Heidegger insiste na importância da interpretação de Reinhardt , o qual, em seu entender, compreendeu e resolveu o problema tão debatido da relação entre as duas partes do poema de Parmênides. Mas não teria posto em evidência o fundamento ontológico e a necessidade da relação entre a Verdade e a Opinião. Na Introdução à Metafísica , Heidegger retoma o problema e pretende que a via da opinião seria completamente diferente da segunda e constituiria uma terceira via, a do aparecer, que seria tudo menos a aparência. Esta via seria a do aparecer, enquanto via do ente que aparece de tal ou tal ponto de vista, seria a via dos pontos de vista, a via do aparecer, experimentado como pertença do Ser. Tal aparecer não seria mais que a Natureza, enquanto manifestação e eclosão do Ser. E pode afirmar-se do aparecer que pertence e não pertence ao Ser, porque, para Heidegger, o pensamento de Parmênides não seria afastado do pensamento de Heráclito, para quem «a natureza gosta de se esconder». Por conseguinte, ainda segundo Heidegger, o homem que verdadeiramente sabe seria aquele que percorre as três vias: a do Ser, a do Não-Ser e a do Aparecer. Importaria finalmente unir as três vias numa espécie de operação nietzschiana ou hegeliana.

Ainda aqui podemos dizer que Heidegger interpreta Parmênides em função das suas preocupações filosóficas e procura ver nele um dos seus precursores. Seja como for, atenta a ambiguidade de muitas passagens do texto de Parmênides e o estado mutilado em que nos chegou o poema, talvez não se possa fazer melhor que meditar nas reflexões que pôde sugerir a quantos o leram.

Kingsley

Sem sentido é o que este fragmento soa. E sem sentido é o que ele é, porque nada há aqui que tenha que ver com nosso mundo familiar dos sentidos. O que Parmênides está dizendo vem de outro mundo.

As pesquisas arqueológicas na cidade natal de Parmênides, Velia, indicam sua associação aos chamados iatromantis e aos procedimentos de iniciação destes curandeiros-profetas como seguidores de Apolo. A linguagem dos iatromantis é uma forma de expressão em charadas, assim como os oráculos de Apolo eram sempre sobre a forma de charadas.
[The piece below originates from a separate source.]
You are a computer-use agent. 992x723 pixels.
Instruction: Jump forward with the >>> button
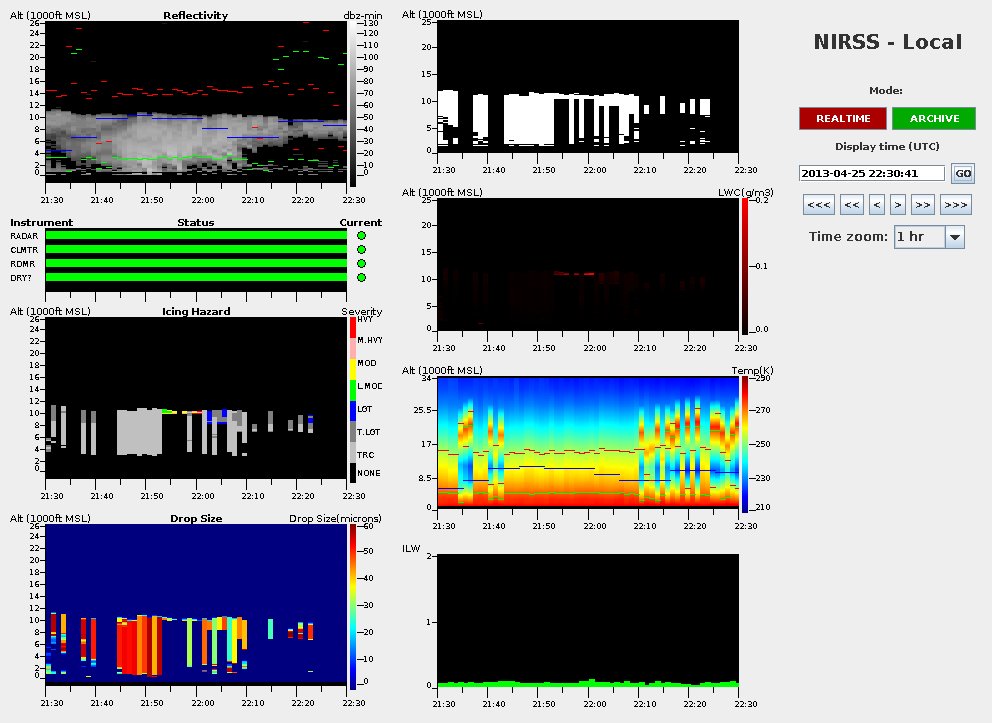point(955,206)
Ao mesmo tempo era prática se utilizar expressões dos grandes do passado, como Homero ou Hesíodo. Assim a expressão “um caminho do qual nenhuma notícia retorna”, significaria algo muito específico para qualquer grego daquela época. Naqueles dias ouvir notícias sobre alguém era considerado prova de que a pessoa estava viva. O silêncio dizia morte; e na poesia de Homero qualquer um sobre “nenhuma notícia retorna” era simplesmente alguém que se assumia estar morto.

Por esta razão o caminho do “não é” de Parmênides, do qual nenhuma notícia retorna, é o caminho levando ao silêncio da não-existência e morte. Se a isto adicionarmos que para os gregos, assim como para nós, “não ser” é um modo velado mas autoevidente de referir à morte, e teremos a figura completa.

Parmênides foi conduzido ao submundo, pelo caminho da morte, e da deusa que o acolhe recebe a mensagem a ser trazida a respeito dos dois caminhos. Caminhos estes já reconhecidos pela antiga iniciação dos seguidores de Apolo: um caminho que conduz à vida real, à verdade (aletheia) e outro que conduz ao esquecimento (lethe) e morte, a se sucumbir no silêncio da não-existência.